Nudges in the structure and context of our lives are far more important than we realize. If we’re nudged to walk to the grocery store instead of drive, if we’re nudged to fast through the occasional meal or to eat a carrot instead of a potato chip, if we’re nudged to pick up a book before bed instead of turning on the TV, then the length and quality of our lives changes dramatically.
How do we create these nudges? We can live in a walkable neighborhood close to a grocery store and other places we frequently visit. We can buy healthy snacks instead of junk food, so that when we’re hungry, we find fresh fruits, veggies, and nuts instead of chips and queso. We can keep TVs and other screens out of the bedroom. We can ask our partners and friends to hold us accountable for our goals.
Conversely, if we allow ourselves to be nudged into different kinds of negative behaviors, such as when social media companies entice us to pick up our phones just a little more often to read just a few more posts, then the quality of our lives degrades quickly. It’s not that driving, consuming social media, or eating potato chips are inherently bad, at least not in moderation. But with limited attention, time, and willpower, being repeatedly nudged into mildly destructive behaviors adds up quickly, our health suffers, and our lives become less fulfilling.

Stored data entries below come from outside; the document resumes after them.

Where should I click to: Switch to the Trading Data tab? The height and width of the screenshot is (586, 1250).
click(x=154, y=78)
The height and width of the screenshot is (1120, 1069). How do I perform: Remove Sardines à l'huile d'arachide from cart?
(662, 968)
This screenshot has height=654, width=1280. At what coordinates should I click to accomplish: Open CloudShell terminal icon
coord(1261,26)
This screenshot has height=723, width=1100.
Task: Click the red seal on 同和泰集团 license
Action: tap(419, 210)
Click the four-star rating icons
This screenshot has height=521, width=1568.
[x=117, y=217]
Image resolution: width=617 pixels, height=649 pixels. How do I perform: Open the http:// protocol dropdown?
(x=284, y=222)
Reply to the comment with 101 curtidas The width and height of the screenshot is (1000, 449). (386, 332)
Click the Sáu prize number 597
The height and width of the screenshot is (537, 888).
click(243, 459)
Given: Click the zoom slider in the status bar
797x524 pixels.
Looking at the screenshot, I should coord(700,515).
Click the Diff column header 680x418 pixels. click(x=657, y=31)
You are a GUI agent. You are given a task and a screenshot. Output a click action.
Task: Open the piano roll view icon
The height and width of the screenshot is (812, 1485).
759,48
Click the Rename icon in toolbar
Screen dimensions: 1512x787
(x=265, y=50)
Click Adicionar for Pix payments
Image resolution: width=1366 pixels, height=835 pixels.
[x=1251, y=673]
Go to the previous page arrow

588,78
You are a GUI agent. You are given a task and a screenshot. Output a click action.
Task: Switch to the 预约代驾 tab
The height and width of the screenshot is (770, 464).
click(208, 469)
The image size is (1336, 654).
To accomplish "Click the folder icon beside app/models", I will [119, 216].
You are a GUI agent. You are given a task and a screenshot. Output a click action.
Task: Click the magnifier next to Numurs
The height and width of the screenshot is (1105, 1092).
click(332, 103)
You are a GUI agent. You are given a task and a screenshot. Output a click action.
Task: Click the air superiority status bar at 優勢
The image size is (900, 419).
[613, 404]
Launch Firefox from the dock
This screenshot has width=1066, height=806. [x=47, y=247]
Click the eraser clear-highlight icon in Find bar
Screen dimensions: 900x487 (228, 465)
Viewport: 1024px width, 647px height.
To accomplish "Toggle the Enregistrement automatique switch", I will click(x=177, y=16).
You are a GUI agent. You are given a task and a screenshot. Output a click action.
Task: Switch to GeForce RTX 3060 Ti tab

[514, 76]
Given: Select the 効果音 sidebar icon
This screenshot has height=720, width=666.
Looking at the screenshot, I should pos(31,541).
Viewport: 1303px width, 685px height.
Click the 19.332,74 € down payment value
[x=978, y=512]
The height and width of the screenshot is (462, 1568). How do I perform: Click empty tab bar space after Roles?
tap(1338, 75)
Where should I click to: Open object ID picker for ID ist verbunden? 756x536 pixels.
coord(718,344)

Nudges exist in our lives whether we’re aware of them or not. It’s up to us what kind of nudges we allow to move us. We can consciously create positive nudges that free us or unconsciously allow negative nudges to control us. Nudges can help us stay fit or gain weight, feel great or get sick, grow or stagnate, experience ultra-longevity or live a normal lifespan. Creating positive nudges instead of negative ones can make the difference between achieving and failing at our goals.